Records for processing:
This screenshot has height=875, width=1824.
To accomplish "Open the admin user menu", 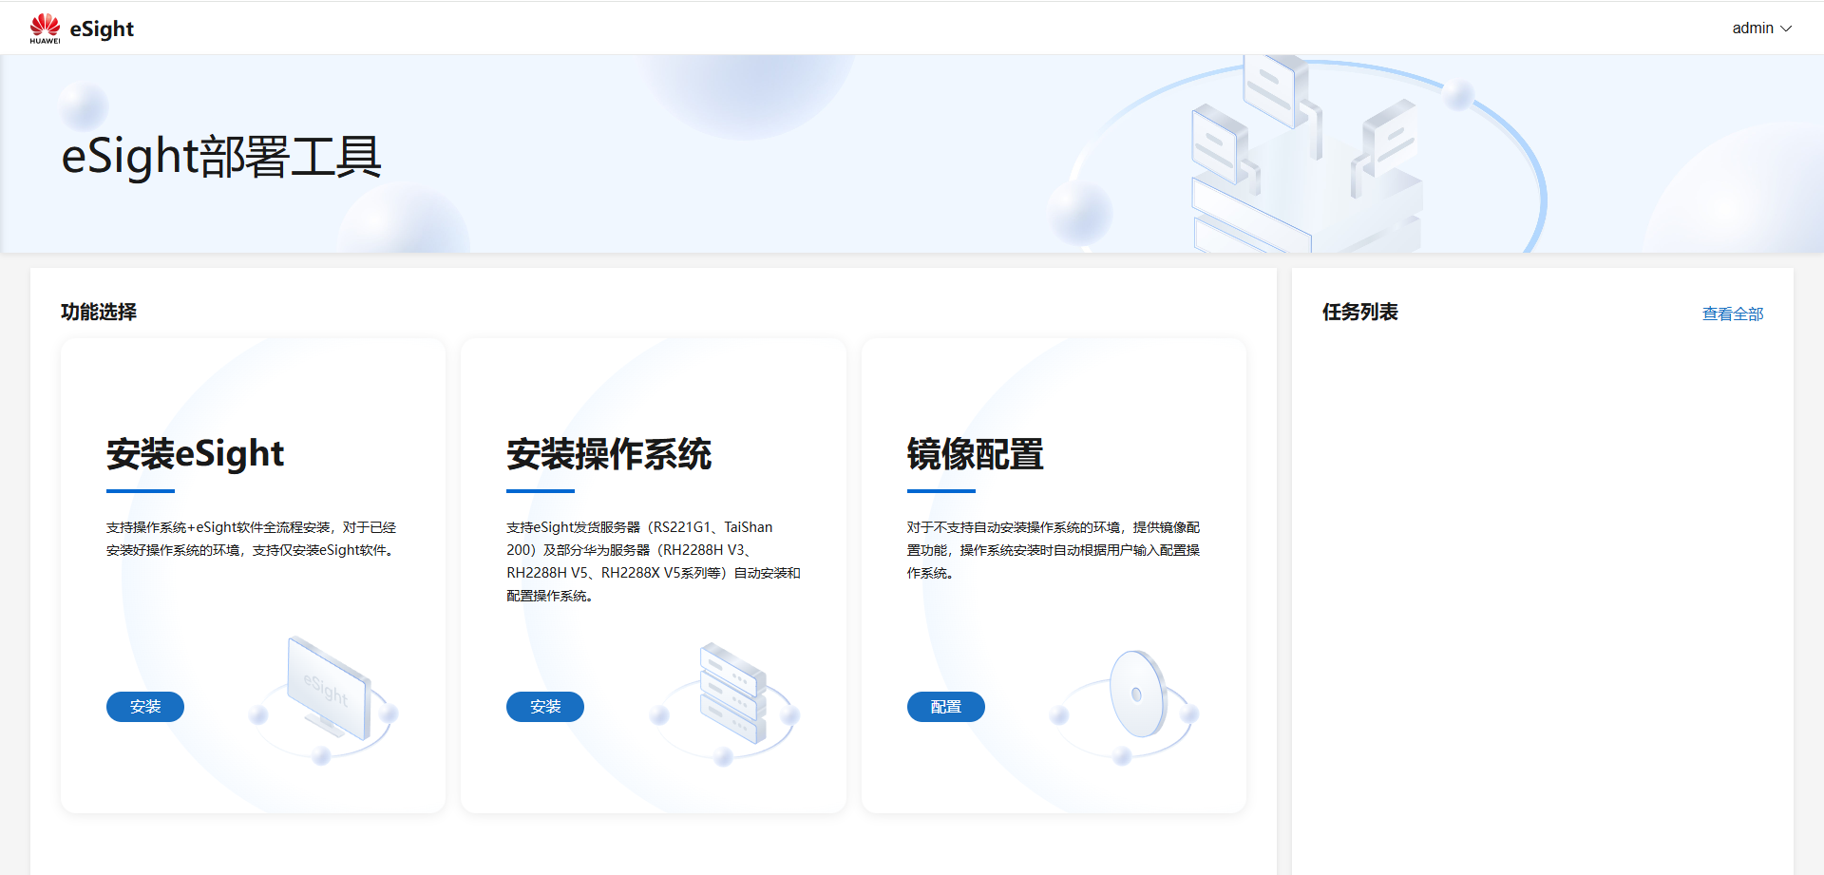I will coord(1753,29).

--

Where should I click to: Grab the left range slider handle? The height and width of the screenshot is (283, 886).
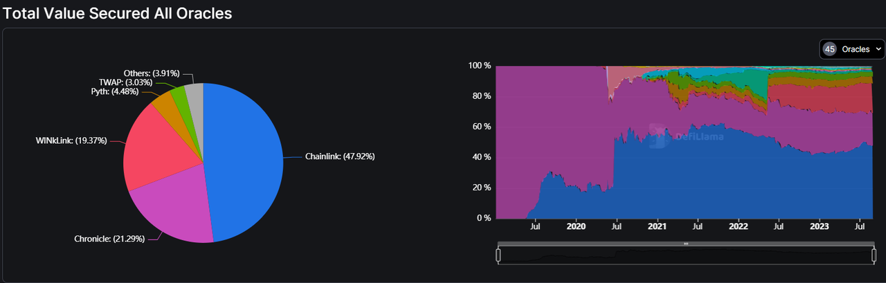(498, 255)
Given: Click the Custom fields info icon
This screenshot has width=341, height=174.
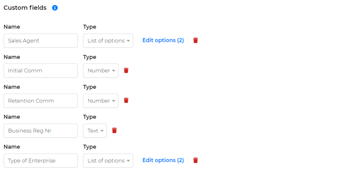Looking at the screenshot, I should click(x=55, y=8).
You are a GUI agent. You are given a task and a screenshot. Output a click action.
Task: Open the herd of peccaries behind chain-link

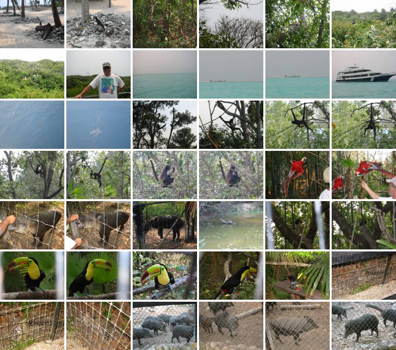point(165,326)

* * *

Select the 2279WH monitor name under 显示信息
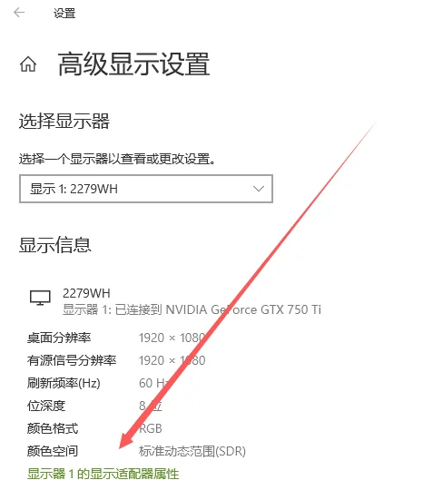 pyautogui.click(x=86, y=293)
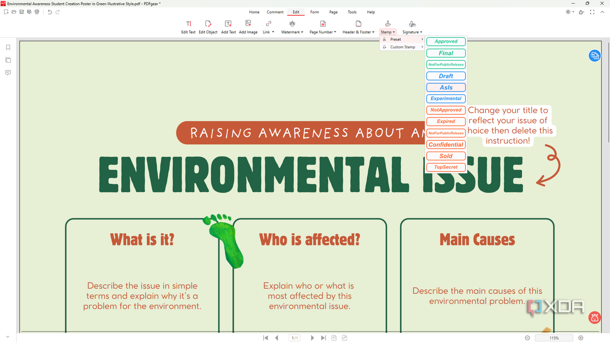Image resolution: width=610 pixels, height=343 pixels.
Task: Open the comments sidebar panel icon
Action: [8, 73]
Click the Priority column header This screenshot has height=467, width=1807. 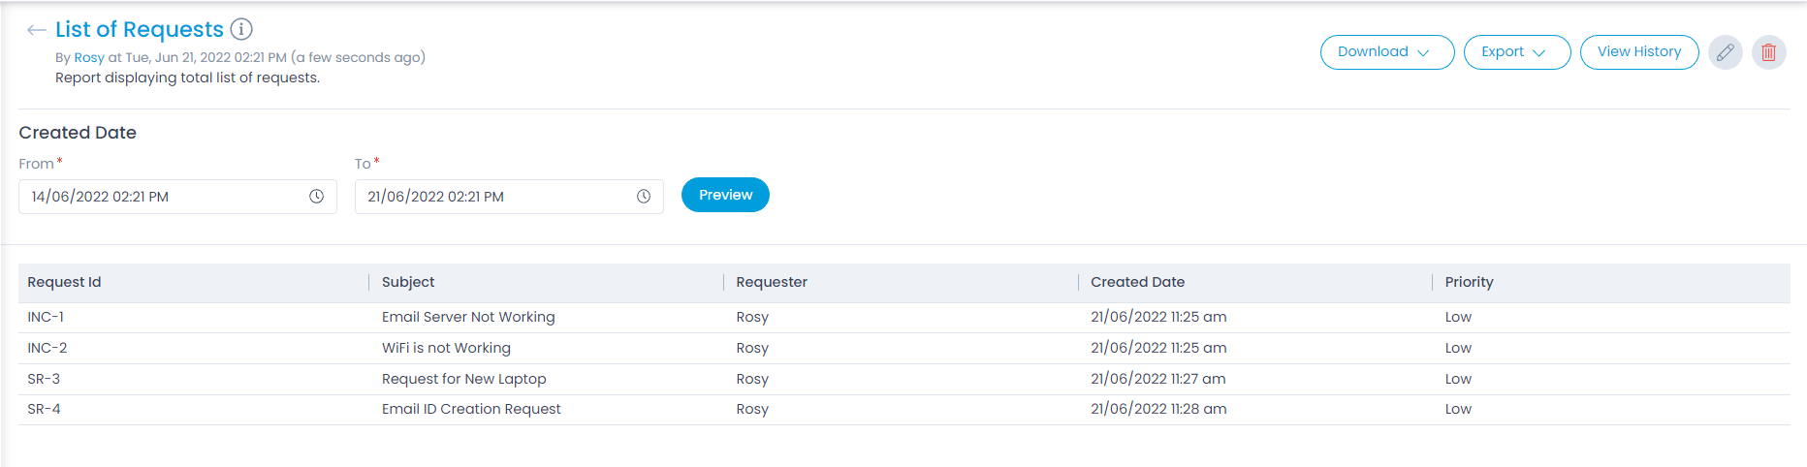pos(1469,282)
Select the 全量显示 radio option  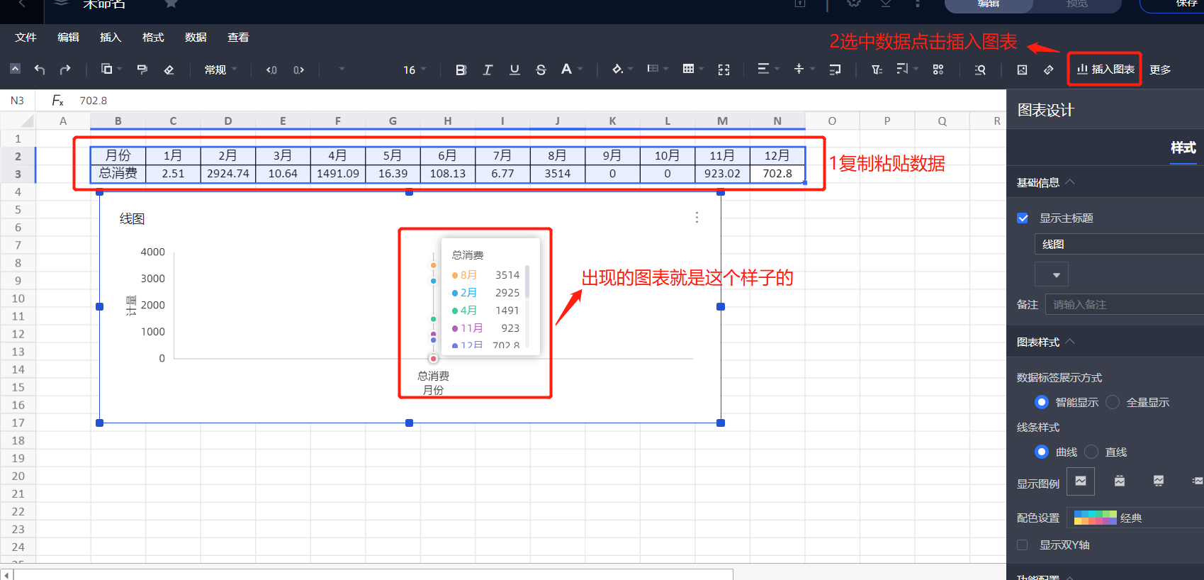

Problem requirements: Print, exactly, each line above from the one with "Where should I" to the one with "You are a GUI", end lines included. Leave pictures out of it.

Response below:
Where should I click to: Grab the left range slider handle? The height and width of the screenshot is (283, 886).
(498, 255)
Given: Click the Custom fields info icon
This screenshot has width=341, height=174.
Looking at the screenshot, I should click(x=55, y=8).
You are a GUI agent. You are given a task and a screenshot. Output a click action.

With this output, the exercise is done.